Arterial structure and function in physically active persons with spinal cord injury

Sae Young Jae, Kevin S Heffernan , Miyoung Lee, Bo Fernhall
DOI: 10.2340/16501977-0212


Objective: We tested the hypothesis that physically active people with spinal cord injury do not have increased subclinical atherosclerosis compared with an age-matched able-bodied group.
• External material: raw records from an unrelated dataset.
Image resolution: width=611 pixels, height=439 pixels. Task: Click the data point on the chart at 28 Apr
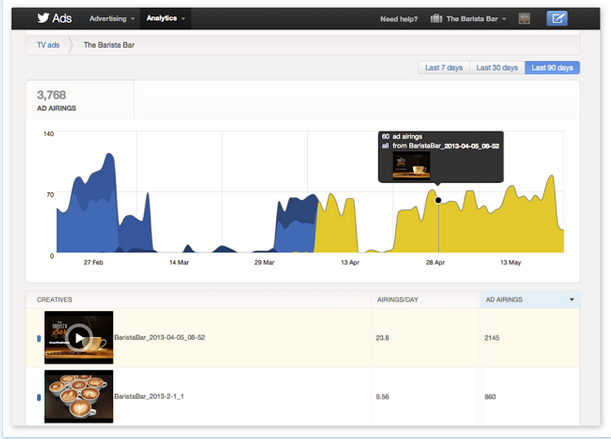click(x=438, y=200)
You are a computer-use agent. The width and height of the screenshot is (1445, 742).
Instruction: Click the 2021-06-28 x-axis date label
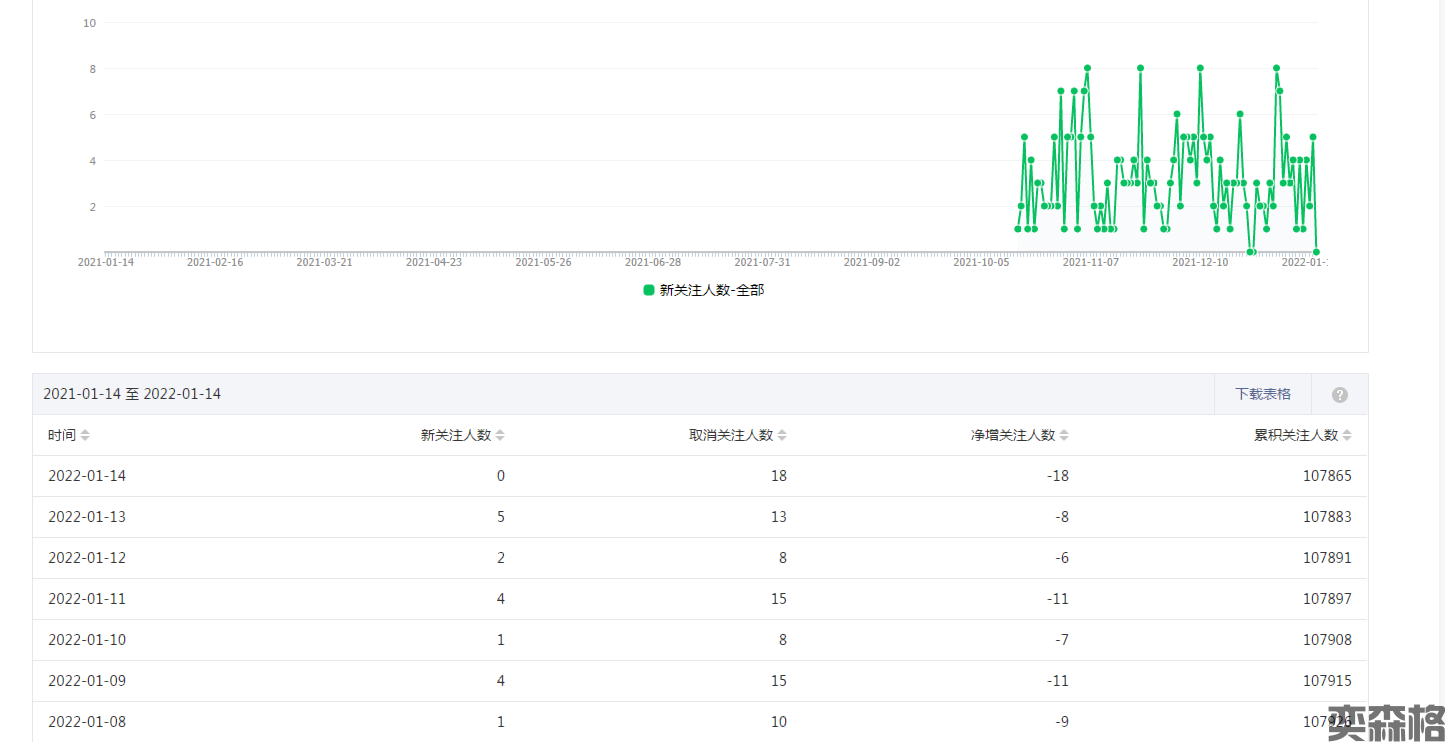pos(652,262)
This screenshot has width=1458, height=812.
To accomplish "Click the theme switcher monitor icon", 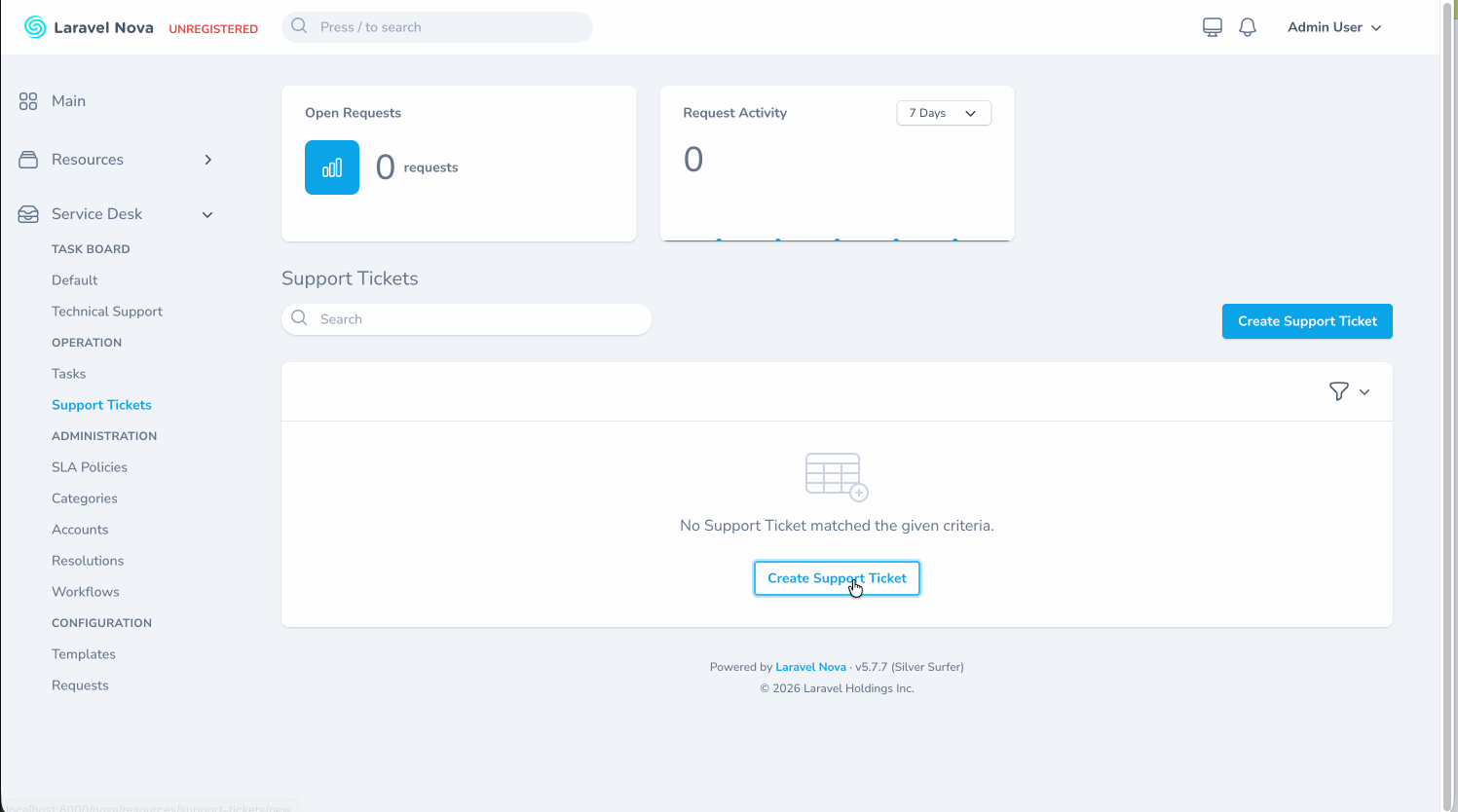I will point(1213,27).
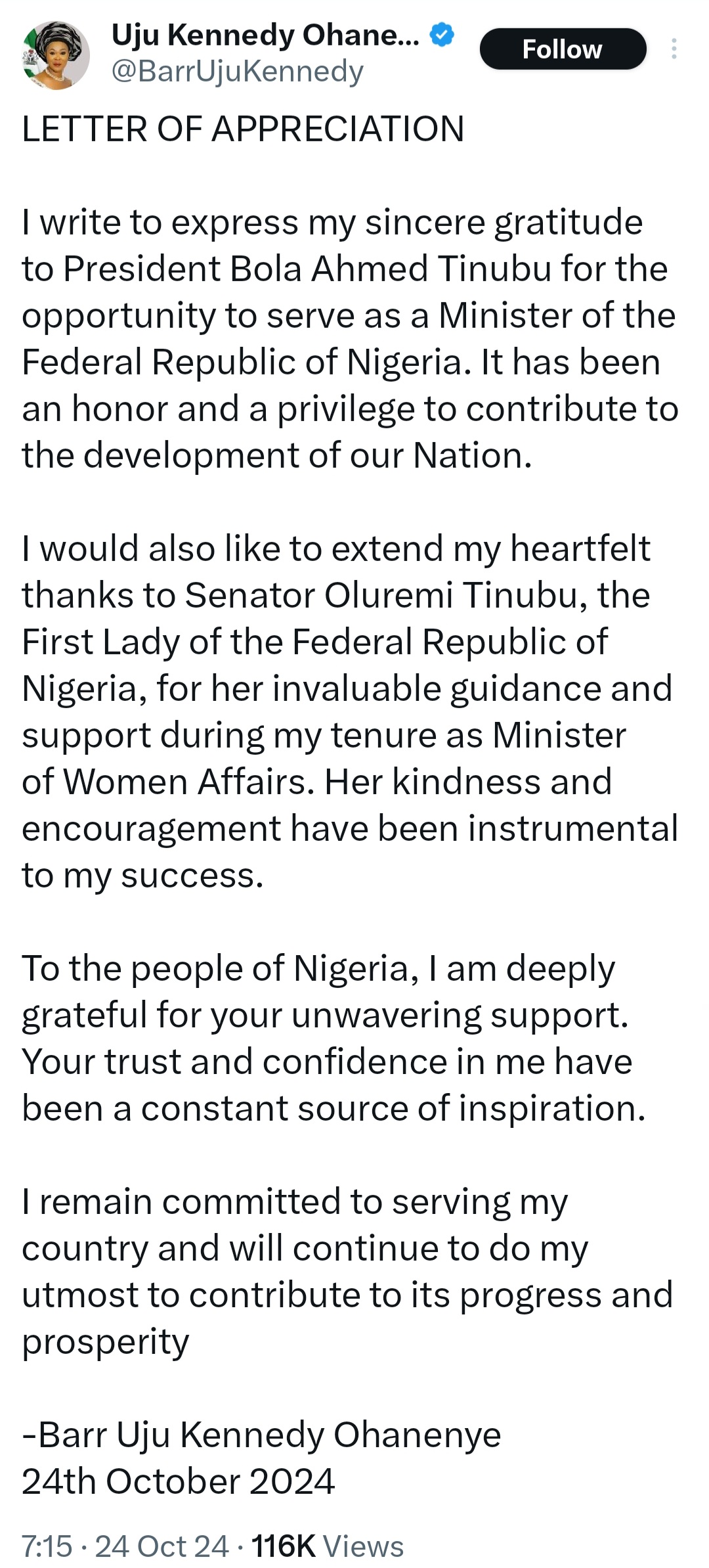Click the 24 Oct 24 post date
Viewport: 709px width, 1568px height.
tap(161, 1546)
Methods: Subjects comprised 28 wheelchair athletes with spinal cord injury (mean age 22 (standard deviation (SD) 3) years) and 24 recreationally active aged-matched able-bodied control participants (mean age 23 (SD 3) years). Intima media thickness, arterial compliance and β stiffness of the common carotid artery were measured using B-mode ultrasound. Aortic augmentation index was derived from applanation tonometry of the radial artery.
Results: Carotid mean intima media thickness in persons with spinal cord injury did not differ from that of controls (0. 46, SD 0. 07 vs 0. 44, SD 0. 06, p=0. 94). Carotid artery β stiffness in persons with spinal cord injury also did not differ from that of controls (4. 92, SD 1. 6 vs 5. 70, SD 1. 6, p=0. 08). The augmentation index did not differ between groups (4. 0% [–3. 8–12. 3] vs 4. 5 %, [–8. 0–12. 0] of median and interquartile range, p=0. 78).
Conclusion: Participation in regular exercise may preserve arterial function in individuals with spinal cord injury when compared with aged-matched able-bodied participants.